Another Scratch into a Postmodern Rabbit Hole
One way to talk about Haruki Murakami’s eighteenth work of fiction, Killing Commendatore, is as a bingo square. Many of Murakami’s usual suspects, whimsical tropes, and narrative-style of blurring the fantastic with the mundane in his works are present. Murakami creates a space for a nameless, recently divorced man as a protagonist, a space for supernatural occurrences, another for vivid descriptions about domestic chores. He creates a center space for female characters who are complex, supernatural forces at best, and reduced to coy, sexual objects at worst. The dialogue often consists of repeating what the protagonist has said. Bingo! Murakami’s characters’ lives are often described through a litany of what and how they ate and how they slept. The precise articulation of the mundane makes his more fantastical elements even more complicated and gorgeously weird.

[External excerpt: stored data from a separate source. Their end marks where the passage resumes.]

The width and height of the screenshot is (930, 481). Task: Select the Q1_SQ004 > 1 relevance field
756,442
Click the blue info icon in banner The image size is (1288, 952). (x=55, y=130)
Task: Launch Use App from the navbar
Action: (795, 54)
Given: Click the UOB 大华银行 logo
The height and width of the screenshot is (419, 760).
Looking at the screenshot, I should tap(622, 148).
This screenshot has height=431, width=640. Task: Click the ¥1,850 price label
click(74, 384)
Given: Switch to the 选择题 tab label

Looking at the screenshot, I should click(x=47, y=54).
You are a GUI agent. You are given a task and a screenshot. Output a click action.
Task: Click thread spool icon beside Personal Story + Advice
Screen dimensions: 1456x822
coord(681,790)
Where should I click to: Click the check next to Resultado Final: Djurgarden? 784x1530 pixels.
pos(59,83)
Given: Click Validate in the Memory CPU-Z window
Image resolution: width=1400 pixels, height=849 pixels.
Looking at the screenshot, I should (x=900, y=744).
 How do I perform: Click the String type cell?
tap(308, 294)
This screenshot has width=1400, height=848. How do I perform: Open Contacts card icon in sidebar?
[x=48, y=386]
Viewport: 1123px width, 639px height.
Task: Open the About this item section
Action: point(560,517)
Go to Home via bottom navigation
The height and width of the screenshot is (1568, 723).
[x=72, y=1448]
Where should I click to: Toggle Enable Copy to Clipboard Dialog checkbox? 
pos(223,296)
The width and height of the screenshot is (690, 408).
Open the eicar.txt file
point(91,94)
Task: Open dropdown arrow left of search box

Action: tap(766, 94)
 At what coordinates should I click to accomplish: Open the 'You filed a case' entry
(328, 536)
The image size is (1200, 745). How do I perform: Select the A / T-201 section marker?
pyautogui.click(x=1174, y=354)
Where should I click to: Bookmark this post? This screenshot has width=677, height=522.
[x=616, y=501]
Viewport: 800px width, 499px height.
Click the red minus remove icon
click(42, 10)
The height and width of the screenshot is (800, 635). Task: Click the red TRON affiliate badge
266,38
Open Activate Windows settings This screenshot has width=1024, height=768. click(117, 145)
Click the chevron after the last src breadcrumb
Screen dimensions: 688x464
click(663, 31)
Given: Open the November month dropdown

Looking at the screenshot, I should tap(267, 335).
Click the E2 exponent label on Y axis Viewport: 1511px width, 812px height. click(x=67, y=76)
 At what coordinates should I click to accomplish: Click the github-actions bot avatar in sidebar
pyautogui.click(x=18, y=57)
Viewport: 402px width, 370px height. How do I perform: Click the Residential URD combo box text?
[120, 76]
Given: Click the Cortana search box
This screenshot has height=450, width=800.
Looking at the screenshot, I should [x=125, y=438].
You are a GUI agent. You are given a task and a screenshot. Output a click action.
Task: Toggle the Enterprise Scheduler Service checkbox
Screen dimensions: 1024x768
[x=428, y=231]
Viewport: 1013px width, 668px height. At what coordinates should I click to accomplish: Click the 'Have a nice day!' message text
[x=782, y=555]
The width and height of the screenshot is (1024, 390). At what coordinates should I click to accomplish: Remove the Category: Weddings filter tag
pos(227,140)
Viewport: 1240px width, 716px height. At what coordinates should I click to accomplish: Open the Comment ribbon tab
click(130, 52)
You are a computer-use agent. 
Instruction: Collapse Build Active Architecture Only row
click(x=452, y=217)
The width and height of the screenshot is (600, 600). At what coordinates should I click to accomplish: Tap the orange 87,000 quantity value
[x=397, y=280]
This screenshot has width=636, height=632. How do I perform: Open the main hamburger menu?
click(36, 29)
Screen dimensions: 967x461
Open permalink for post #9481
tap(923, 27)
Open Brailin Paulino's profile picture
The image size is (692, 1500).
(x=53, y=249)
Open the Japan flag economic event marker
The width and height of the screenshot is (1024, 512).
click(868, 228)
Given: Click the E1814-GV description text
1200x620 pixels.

Similarly to other Murakami’s protagonists self-exiled from society, the narrator is a 36-year old portrait artist who, after a divorce, takes refuge in solitude in Odawara, a forest region south-west of Tokyo, belonging to the fictional acclaimed Japanese artist, Tomohiko Amada. The title, another nod to Murakami’s rich intimacy with Western music, refers to a mesmerizing and ambiguous painting found in the attic of the famous artist who, after studying in Vienna in the 1930s, mysteriously rejected Western models of art. The title of the painting derives from Mozart’s opera Don Giovanni, in which a licentious nobleman, based on the myths of fiction’s most famous seducer and libertine, Don Juan, slays his lover’s father, the eponymous Commendatore. Living in solitude, the nameless narrator is then commissioned to make a portrait of a charming, mysterious, rich loner, Wataru Menshiki. The relationship between the nameless narrator and Mr. Menshiki enacts a strange homage to The Great Gatsby, a text Murakami has famously translated into Japanese. As the plot continues the connection between the novel and Fitzgerald’s becomes more of a nod rather than a literary roadmap. The novel becomes a phantasmagoria full of elements such as rescuing a precocious and supernatural thirteen-year-old girl, tiny samurais, the destruction of Nanjing, and scenes dealing with Nazis. Murakami showcases his mechanical knowledge about vehicles, such as Jaguars. In Japan, a player will yell “Reach” when they are one space away from bingo. There is a lot of global and fantastical reaching.
The blockbuster success of Murakami’s work in America punctures the stone-hard floor of literary realism as the predominant mode of fiction. Despite his visual and narrative whimsy, netted in the same threads of potent questions about isolation, fate, and the unheimlich of simply being human, Murakami is not fond of the term, “magical realism.” In a recent interview with Oliver Burkeman published by The Guardian, Murakami responded to the term magical realism by stating, “ I like Gabriel García Márquez very much, but I don’t think he thought of what he wrote as magic realism. It was just his realism. My style is like my eyeglasses: through those lenses, the world makes sense to me.” What type of ontological power is being negotiated when fiction from outside the West is termed “magical realism?”
In a 2011 New York Times article, Murakami estimated he owned over 10,000 records. The range of music present in Murakami’s work ranges from the likes of The Beach Boys, Styx, and Duke Ellington to artists that have fallen into obscurity in the Western classical music canon. An article from The Japan Times relates how Murakami’s literary propensity to interject Western music into the plot of his novels has led to a shift in musical trends in Japan. Following the Japanese release of 1Q84 , Leoš Janáček’s “Sinfonietta”—a key element of the plot—sold as many copies in one week as it had sold over the previous 20 years. Yet for being such a musical aficionado, the owner of a jazz club, and the curator of a popular podcast about music, there isn’t a sense of music and tenacity conveyed in the language.
Published in Japan in February, the American edition released this month is translated by Phillip Gabriel and Ted Goossen. Murakami’s usual translator Jay Rubin is sorely missed. In relationship to translation, Murakami told The New York Times, “It takes a year or two to translate these big books,” he says. “So by the time I read the translation, I’ve forgotten everything.” He mimes excitedly turning the pages. “What’s going to happen? And then the translator calls me, ‘Hi, Haruki, how did you like my translation?’ And I reply, ‘This is a great story! I like it very much!’.” Gabriel and Goossen’s translation leaves me hungry for the “simple meal” of language so many of Murakami’s protagonists enjoy cooking and eating. In Jim Jarmusch mumblecore-masterwork film, Patterson (2017) an anonymous, solitary Japanese tourist, perhaps an aged Murakami protagonist, tells Adam Driver’s eponymous character, “…translation is like taking a shower with a raincoat on.” In Murakami’s world the showerhead would squeeze through fish, and then after describing the minute details of after-shower routine, the protagonist would make pasta, listening to jazz with a cat. For those of us who like checking off the squares, Killing Commendatore is another entry in Murakami’s canon of sensory and supernatural games of chance.